THUNDEROUS GALLOP Sylvia thrashes valiantly |
Sure, it may be Latin for “forest of trees,” but Sylvia more readily conjures some wiseacre aunt, not a burly group of veteran musicians trying to carve new notches in well-trod forms of heavy metal. On their 30-minute debut album, Sylvia act as a bridge between the cultures of riff-driven, mid-tempo heaviness that any pub-goer would crush a few to, and the more recent, thought-provoking strains of doom and black metal that have permeated US circles. This tension is constant over the self-titled album’s eight songs, pitting metal’s established elements — protracted riff-y buildups, moshy ripostes, and galloping bridges — against its newer, more dynamic ideas.

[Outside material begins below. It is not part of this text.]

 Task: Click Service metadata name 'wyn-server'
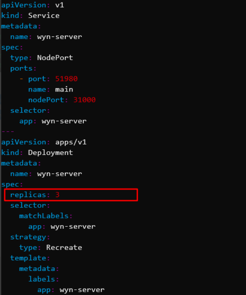pyautogui.click(x=60, y=37)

It It helps that their aesthetic tosses off several of metal’s pieties from the start. The grandmotherly name, for one, but also the cheeky song titles, which replace the genre’s exhausted invocations of darkness with an inscrutable urban wit. It’s refreshing. Metal is no stranger to irony, but usually it comes in the form of wink-wink devil horns and self-conscious fantasy references, not playful verbal puns.
“Hot Summer Knights” saddles a stoner guitar line over a series of sludgy, hiccuping measures before barreling into a lurching, oddly syncopated section that sounds like a skipping record. It’s subtle, but when the structure returns later in the thrash part, it’s proof that Sylvia’s songs are held together by dynamic, rhythmic flourishes just like these. Seesawing through black metal and lysergic sludge, “Luv U 2 Death” could be Sylvia’s signature track, and likely the album’s best. It manages to cram a ton of heavy metal grammar into an awesome three and a half minutes, no section sounding forced or rushed, and shows how electrifying this band can be when playing fast, a refreshing break from the majority of Maine metal over recent years.

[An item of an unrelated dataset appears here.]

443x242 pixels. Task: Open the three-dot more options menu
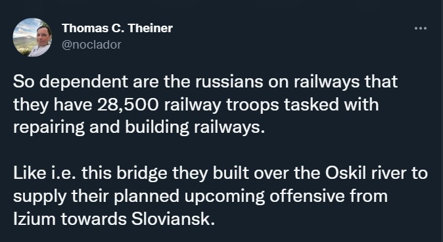(x=421, y=28)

One of Sylvia’s trademarks are the gifted pipes of Candy, who Maine metal fans surely remember as the frontman for the doom group Ocean. Candy’s vocals here are characteristically assaulting, a mid-frequency blast of in-the-red sonics that play nicely into the hands of sound engineer Steve Austin, who has a noticeable tendency to make singers sound a lot like his own voice in the iconic project Today is the Day. You could probably count the people in Portland who possess Candy’s presence on one hand (and none of them would dare to be this loud), but for all its expressiveness, I keep searching for something else beneath it. His terrible, deafening scream invokes a blind pure rage that is instantly relatable, but it’s rare that it contains any inflection, modulation, or hints of melody — it’s a flat plane of sustained paroxysm. Metal lyrics are typically unintelligible, but Candy’s a vocalist who puts the entirety of himself into the body of the scream but rarely the thought behind it, which can flatten his otherwise incredible capacity and make every passage seem like its referencing the same primordial scar.